Tuesday, April 15, 2008

Chp. 10 Make Assessment Count

"There is lots of writing assessment going on these days, but little of it actually improves the quality of students' writing," p. 238, was such a powerful sentence to start out this chapter, it made me want to read on.

Here are a few things I have highlighted in this chapter that I either agree with or am going to try in my classroom:

p.239-"Looking at students' writing over time, for purposeful communication to real audiences, is far more valid."

"Placing students on a writing continuum has the potential to be helpful or a waster of time, based on teachers' knowledge." We are still trying to decide if the continuum we use is beneficial. I believe that it would be more beneficial to implement the suggestion found on p. 249, which is to take a sample of writing from each student at the beginning and end of every school year, with the same prompt. Wouldn't this be cool to see the growth over time? I believe that the students and teachers would both learn much more from that than we do from the continuum.

p.243-"It is not advisable to apply rubrics to all writing nor to score all writing." Thank you, Regie! This is an area where we have had discussion on as well, so I think we will feel a little more at ease and be able to focus more on creating good writers. Tom Newkirk's wise thought was quite appropriate, "It's not what the writing has- it's what the writing does."

p. 247- I thought the idea on helping the students visualize the reader/rater/scorer was excellent too, especially for those grades that are giving state writing assessments.

p. 250-It is nice to showcase a collection of student work to show improvement over time for individual students, but the idea on this page was to showcase longitudinal displays for Pre-K- 3rd gr. in our bldg. That would be such a fun display to be enjoyed by all.

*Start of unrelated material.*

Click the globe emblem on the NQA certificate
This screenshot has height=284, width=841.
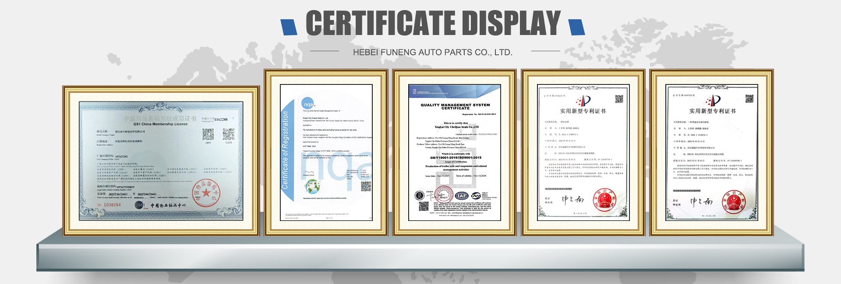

p.252- Grading was addressed on this page, which stated 80% of student writing shouldn't be graded and that we need to do more with informal assessments and self-evaluations. I do believe that self-evaluation is a wonderful piece of assessing writing, but for some reason I haven't had my 3rd gr. students do this even though I had done this previously when I taught 6th graders. One more thing that I want to try with my class before the end of the year and then continue this at least once every 9 wks. in a school year.